— Available data —
----

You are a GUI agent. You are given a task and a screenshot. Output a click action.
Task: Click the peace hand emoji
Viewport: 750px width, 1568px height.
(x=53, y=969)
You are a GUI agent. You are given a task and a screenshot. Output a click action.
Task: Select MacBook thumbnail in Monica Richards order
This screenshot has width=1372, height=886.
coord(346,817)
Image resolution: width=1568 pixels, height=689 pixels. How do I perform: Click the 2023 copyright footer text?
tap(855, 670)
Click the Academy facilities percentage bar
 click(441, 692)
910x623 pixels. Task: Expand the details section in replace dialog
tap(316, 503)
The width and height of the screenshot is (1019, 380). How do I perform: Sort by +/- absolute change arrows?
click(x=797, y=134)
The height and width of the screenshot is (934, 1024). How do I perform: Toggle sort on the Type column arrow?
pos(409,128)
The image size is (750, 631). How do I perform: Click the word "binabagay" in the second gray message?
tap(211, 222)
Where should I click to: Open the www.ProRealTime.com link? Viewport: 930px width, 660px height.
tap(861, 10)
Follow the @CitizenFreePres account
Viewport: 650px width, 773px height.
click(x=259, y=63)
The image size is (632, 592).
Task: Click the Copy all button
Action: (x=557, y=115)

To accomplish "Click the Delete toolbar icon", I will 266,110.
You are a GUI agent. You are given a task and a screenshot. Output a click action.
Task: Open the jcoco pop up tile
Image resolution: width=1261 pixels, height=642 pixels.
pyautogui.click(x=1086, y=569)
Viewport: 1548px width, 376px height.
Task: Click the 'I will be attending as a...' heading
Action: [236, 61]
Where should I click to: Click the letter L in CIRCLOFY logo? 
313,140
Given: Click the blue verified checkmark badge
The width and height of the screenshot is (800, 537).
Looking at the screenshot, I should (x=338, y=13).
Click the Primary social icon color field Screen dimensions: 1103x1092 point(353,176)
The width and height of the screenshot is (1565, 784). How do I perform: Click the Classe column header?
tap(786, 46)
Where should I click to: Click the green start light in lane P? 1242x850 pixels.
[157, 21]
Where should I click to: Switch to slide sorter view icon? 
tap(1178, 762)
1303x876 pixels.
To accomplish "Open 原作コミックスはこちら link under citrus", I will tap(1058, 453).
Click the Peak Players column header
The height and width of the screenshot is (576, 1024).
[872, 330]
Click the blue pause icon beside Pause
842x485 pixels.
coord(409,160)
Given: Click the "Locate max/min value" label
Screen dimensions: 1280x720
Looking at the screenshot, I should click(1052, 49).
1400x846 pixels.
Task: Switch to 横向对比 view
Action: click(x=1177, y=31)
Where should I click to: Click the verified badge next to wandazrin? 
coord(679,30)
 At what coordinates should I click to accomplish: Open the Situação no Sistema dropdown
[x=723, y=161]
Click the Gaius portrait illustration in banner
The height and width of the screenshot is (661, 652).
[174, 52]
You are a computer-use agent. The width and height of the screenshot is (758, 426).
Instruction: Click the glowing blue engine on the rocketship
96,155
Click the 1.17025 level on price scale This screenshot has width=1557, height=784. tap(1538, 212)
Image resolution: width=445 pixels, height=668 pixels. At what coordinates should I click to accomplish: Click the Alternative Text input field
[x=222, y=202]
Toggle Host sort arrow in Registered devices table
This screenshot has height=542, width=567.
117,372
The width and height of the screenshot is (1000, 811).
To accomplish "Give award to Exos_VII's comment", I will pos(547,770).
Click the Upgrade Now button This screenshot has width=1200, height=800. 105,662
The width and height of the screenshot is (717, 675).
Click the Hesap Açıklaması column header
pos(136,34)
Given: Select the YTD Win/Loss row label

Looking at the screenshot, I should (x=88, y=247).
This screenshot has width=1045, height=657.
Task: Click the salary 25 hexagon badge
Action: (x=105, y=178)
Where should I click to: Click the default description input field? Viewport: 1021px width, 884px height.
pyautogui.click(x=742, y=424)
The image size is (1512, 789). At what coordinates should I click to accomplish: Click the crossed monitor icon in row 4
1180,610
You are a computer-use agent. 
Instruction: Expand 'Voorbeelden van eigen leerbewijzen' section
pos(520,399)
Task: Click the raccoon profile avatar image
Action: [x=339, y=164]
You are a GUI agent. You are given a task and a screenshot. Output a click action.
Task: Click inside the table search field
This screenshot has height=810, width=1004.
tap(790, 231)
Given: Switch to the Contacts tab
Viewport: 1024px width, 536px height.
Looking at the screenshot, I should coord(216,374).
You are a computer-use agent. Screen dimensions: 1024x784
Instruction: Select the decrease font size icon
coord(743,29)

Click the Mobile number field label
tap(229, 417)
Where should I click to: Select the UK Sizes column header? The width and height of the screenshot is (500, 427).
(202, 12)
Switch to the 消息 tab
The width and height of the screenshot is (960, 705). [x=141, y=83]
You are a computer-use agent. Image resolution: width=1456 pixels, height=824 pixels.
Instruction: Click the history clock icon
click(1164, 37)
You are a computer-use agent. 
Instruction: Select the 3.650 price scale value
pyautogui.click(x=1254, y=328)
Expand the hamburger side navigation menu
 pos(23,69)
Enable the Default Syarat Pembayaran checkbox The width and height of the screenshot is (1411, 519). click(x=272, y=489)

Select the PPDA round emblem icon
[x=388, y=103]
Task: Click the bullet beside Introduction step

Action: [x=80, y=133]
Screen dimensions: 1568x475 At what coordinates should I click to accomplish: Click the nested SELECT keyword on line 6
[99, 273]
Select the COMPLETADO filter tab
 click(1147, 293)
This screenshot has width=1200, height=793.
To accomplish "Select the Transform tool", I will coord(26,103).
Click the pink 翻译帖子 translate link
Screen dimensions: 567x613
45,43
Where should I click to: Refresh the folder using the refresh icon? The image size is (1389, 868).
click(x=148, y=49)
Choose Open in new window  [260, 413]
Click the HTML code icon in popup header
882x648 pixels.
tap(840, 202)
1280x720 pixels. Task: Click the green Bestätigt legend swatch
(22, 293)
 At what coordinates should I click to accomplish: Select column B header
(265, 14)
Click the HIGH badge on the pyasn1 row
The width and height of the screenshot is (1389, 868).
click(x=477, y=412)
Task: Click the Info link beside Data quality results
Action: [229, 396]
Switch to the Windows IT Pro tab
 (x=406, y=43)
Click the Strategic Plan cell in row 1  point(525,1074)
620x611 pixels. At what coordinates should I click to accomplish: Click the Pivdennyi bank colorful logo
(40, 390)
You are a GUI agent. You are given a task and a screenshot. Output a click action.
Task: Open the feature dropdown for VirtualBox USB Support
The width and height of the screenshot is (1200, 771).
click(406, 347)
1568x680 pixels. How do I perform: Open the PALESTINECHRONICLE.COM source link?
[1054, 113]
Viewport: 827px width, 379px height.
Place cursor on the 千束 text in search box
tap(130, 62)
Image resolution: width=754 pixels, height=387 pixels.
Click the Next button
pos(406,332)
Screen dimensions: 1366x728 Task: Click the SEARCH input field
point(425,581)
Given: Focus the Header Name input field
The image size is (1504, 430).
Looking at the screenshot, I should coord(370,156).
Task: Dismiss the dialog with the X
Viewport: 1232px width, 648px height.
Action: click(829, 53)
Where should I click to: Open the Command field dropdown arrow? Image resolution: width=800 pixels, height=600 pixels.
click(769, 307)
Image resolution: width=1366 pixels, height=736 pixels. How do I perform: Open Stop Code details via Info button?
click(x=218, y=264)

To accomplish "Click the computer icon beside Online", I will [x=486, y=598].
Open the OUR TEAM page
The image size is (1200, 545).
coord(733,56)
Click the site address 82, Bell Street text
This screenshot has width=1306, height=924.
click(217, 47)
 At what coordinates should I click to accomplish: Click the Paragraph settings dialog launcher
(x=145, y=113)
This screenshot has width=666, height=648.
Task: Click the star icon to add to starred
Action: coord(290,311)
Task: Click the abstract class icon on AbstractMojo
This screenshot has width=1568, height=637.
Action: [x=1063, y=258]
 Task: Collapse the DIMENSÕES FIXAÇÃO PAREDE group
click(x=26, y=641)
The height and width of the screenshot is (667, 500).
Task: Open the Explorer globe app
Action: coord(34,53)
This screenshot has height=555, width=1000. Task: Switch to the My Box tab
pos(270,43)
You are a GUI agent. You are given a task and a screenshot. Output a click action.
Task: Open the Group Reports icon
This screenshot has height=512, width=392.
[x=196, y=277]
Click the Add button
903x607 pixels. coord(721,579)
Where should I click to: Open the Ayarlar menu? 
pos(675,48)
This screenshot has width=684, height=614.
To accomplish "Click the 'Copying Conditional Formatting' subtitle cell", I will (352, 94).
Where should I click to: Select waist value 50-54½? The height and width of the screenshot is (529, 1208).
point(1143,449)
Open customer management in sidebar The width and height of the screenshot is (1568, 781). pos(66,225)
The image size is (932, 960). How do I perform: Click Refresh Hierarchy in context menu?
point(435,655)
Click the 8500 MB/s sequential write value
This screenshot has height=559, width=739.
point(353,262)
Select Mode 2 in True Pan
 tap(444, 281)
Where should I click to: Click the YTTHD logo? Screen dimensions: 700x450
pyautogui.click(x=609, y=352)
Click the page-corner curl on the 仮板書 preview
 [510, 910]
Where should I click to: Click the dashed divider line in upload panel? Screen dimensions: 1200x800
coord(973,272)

----

— What is expected —
Copy the lines of the entries above that mention "computer".

— Reply —
You are a computer-use agent. The width and height of the screenshot is (758, 426).
You are a computer-use agent. 
You are a computer-use agent. Screen dimensions: 1024x784
You are a computer-use agent. Image resolution: width=1456 pixels, height=824 pixels.
You are a computer-use agent. 
To accomplish "Click the computer icon beside Online", I will [x=486, y=598].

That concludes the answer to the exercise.